- EXERCISE: Find each line in the listing below that contains the string "information" and copy those lines.

- LISTED RECORDS:

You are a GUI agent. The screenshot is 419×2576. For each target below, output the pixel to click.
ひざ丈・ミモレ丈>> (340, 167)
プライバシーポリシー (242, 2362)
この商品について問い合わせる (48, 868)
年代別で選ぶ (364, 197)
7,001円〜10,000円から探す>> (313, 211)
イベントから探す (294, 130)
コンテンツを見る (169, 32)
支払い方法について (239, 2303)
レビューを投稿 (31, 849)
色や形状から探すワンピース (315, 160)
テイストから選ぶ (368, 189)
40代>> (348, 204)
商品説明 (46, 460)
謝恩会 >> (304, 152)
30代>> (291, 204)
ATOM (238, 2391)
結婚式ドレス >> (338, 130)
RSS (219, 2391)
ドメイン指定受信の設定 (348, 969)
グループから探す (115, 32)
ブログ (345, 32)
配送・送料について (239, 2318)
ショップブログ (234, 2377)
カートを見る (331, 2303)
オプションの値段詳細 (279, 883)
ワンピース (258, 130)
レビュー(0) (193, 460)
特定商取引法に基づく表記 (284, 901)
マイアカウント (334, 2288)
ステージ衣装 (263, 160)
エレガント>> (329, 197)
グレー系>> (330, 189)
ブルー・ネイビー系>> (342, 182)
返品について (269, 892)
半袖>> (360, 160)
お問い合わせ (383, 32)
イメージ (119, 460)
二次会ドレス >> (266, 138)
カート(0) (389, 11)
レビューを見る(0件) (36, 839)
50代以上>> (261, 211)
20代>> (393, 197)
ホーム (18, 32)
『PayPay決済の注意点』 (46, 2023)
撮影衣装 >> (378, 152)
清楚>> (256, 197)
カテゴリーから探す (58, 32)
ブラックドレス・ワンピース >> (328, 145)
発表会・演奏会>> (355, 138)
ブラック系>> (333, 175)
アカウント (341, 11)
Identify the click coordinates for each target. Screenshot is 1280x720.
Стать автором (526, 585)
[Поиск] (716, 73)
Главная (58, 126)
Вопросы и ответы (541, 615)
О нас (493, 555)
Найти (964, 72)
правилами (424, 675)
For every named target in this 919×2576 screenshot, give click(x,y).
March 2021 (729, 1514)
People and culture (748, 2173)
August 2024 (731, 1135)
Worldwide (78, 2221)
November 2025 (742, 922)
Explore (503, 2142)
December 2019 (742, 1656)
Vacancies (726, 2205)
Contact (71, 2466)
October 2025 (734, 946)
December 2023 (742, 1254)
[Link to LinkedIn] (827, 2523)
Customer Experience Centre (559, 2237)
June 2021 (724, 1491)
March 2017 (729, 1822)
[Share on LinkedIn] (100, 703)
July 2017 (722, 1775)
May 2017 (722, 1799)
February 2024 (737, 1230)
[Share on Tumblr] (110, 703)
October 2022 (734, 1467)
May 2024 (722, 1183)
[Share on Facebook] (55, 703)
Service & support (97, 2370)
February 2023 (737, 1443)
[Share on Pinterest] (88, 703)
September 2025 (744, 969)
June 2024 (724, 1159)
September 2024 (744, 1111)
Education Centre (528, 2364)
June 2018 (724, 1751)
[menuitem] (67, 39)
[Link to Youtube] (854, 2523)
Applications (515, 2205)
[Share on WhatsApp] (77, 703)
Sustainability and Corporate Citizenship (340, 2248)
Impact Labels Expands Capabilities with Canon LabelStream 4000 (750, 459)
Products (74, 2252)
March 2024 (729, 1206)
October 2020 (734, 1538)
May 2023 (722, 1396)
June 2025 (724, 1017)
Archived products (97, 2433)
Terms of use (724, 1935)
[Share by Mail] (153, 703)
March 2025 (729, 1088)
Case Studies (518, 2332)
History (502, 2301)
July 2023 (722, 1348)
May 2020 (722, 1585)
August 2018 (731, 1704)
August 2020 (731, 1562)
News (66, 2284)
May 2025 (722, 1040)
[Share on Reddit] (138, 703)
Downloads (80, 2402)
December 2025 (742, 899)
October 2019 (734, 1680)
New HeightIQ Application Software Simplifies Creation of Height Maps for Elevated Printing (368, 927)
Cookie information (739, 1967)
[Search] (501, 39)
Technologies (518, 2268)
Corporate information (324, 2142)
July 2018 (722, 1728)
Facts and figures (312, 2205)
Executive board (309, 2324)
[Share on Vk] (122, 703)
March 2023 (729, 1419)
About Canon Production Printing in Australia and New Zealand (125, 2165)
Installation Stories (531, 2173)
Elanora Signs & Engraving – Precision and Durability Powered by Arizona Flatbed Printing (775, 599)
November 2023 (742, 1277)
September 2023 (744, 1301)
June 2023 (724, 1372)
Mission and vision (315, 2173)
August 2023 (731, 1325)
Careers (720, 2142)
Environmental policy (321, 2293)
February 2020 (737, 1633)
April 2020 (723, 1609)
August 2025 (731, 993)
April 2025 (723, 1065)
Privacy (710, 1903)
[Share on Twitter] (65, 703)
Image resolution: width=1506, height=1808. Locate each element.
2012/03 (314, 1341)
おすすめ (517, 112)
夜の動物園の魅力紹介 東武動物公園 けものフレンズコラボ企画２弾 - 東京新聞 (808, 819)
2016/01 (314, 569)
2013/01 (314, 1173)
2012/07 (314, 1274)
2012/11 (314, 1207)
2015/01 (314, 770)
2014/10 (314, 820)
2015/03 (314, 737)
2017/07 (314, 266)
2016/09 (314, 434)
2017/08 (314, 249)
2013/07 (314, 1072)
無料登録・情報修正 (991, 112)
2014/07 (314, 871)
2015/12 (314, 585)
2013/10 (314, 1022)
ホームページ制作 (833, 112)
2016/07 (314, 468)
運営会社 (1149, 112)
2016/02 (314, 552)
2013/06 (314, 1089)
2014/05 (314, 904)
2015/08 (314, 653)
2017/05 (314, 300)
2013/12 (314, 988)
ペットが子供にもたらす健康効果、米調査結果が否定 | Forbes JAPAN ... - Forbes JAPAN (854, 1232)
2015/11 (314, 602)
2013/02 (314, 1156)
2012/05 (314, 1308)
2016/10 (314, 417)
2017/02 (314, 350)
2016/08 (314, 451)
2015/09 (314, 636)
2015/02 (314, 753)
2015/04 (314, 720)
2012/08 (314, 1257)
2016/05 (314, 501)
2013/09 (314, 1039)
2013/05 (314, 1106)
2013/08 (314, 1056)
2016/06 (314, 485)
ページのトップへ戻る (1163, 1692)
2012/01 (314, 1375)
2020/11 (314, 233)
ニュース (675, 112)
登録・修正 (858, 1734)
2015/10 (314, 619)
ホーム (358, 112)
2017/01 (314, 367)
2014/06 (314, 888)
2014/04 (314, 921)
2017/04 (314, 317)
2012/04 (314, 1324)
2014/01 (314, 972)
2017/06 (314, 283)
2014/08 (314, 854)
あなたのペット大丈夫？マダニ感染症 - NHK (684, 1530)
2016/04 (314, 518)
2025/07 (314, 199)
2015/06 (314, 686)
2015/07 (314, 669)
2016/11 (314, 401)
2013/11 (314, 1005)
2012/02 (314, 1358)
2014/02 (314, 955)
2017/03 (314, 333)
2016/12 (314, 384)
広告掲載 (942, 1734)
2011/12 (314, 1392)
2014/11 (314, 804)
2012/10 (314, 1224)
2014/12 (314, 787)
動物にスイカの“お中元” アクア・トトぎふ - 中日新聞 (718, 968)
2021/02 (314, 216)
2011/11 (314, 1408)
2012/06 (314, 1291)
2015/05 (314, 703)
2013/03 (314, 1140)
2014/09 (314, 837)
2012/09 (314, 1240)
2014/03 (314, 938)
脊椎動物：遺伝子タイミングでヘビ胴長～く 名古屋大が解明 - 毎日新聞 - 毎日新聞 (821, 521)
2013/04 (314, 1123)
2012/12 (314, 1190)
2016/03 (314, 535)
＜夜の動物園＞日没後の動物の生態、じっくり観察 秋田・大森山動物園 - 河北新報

- SOLUTION FOR THIS EXERCISE:
Cookie information (739, 1967)
Corporate information (324, 2142)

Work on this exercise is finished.